Our findings have several implications for the design of future research studies involving medication related event classification. Firstly, in research studies involving classification of events, independent review should be undertaken by at least two reviewers so that reliability of judgements may be determined. Although in the present study there seemed to be some differences in interpretation between reviewers despite classification guidelines, structured review criteria, and early joint review of “test” cases, such strategies to identify any differences in interpretation before the start of the study are essential. Secondly, for assessment of seriousness, reviewer judgements could be streamlined by direct classification of events as serious v not serious events, but this may not be as useful clinically. Thirdly, in research studies where event classification is undertaken, inter- and intra-rater reliability data should be reported in sufficient detail to allow the reader to assess the reproducibility of the classification method used. Finally, where marginal totals are markedly different, inclusion of the κ:κmax ratio is useful as this may account for lower than expected levels of agreement.

Key messages

  • The reliability of reviewer ratings for medication related event classification was “substantial” for the presence of an ADE, “moderate” for seriousness of the event, but only “fair” for the more complex judgement regarding preventability of events.
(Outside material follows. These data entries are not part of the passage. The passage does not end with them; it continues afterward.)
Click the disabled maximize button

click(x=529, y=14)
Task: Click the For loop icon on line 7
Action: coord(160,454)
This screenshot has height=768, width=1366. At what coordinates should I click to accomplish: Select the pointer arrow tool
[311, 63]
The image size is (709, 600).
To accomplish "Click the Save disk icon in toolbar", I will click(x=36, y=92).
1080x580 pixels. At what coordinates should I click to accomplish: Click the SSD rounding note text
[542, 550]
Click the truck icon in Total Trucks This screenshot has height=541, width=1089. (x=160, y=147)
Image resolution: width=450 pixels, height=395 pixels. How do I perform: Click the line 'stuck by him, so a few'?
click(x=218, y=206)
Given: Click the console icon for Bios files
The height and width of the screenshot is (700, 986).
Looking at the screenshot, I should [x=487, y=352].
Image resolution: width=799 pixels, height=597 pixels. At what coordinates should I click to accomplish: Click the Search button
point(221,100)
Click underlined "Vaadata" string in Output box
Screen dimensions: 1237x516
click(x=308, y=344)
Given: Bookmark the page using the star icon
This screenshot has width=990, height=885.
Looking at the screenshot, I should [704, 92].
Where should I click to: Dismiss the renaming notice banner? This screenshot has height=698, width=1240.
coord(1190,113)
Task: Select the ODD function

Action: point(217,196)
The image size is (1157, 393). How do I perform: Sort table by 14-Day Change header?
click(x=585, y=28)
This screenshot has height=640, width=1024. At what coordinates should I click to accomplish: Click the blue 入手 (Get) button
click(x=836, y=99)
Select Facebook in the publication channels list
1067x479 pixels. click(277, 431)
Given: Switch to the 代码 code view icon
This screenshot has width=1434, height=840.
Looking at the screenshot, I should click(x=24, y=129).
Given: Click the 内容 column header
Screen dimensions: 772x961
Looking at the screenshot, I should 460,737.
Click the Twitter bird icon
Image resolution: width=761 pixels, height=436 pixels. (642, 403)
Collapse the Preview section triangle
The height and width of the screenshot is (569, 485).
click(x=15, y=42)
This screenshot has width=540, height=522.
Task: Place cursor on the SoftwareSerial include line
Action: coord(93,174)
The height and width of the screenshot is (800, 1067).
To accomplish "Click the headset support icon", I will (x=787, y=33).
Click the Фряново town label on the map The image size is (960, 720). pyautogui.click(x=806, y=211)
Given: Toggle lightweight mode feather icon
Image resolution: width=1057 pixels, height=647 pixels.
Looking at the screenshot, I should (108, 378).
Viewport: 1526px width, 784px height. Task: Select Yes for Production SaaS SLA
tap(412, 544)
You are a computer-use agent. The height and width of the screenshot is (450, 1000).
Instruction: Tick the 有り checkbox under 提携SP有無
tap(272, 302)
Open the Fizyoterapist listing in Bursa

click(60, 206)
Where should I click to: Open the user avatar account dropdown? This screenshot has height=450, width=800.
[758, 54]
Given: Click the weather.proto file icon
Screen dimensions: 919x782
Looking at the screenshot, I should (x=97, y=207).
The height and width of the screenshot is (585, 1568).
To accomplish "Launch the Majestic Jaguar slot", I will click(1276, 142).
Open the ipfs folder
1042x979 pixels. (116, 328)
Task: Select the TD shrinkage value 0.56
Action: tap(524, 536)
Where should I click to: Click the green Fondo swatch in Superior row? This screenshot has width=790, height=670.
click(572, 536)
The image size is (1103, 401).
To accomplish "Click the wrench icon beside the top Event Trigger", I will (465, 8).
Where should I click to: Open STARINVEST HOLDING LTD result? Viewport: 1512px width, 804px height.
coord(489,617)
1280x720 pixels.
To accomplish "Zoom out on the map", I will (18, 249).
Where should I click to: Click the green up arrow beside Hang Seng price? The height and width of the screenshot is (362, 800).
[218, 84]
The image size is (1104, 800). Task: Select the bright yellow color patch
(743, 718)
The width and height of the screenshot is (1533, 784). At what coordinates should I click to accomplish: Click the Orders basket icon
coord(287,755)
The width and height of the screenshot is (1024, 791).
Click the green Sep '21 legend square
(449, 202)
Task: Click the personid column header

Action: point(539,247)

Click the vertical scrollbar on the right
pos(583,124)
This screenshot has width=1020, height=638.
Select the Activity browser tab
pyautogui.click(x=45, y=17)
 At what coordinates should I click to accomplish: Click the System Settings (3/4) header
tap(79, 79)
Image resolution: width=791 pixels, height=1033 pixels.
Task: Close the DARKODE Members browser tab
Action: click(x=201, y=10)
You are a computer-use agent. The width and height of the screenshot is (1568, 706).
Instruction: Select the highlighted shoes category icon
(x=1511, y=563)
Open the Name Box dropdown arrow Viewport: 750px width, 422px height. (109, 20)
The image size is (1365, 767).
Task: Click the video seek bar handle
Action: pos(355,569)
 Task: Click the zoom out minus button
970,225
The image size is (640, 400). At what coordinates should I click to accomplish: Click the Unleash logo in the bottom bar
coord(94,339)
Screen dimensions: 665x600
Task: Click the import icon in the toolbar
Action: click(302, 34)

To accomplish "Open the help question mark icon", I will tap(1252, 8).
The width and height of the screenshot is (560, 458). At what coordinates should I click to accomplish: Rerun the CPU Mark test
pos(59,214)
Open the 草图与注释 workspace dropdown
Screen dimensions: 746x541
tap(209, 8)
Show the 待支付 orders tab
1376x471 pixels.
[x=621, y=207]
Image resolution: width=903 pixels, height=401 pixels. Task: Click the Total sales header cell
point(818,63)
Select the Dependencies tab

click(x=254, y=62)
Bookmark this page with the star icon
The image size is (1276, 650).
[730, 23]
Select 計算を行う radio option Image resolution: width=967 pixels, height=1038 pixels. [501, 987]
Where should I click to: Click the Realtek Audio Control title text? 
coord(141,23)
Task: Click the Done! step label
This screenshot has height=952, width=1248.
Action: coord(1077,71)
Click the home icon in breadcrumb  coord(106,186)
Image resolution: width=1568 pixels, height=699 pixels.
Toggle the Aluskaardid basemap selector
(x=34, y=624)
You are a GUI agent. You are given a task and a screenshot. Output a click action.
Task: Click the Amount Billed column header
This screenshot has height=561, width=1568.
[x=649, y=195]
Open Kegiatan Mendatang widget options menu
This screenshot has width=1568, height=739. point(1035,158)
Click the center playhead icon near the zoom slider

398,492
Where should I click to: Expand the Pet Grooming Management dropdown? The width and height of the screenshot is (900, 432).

  • Trained reviewers can reliably assess paediatric inpatient medication related events for the presence of an ADE and for seriousness.

  • Assessments of preventability appeared to be a more difficult judgement in children and approaches that improve reliability would be useful.



  • This research was supported by a Fellowship awarded to Desireé Kunac by the Child Health Research Foundation of New Zealand.

  • Competing interests: none.

  • Ethical approval for this study was granted by the Otago Ethics Committee.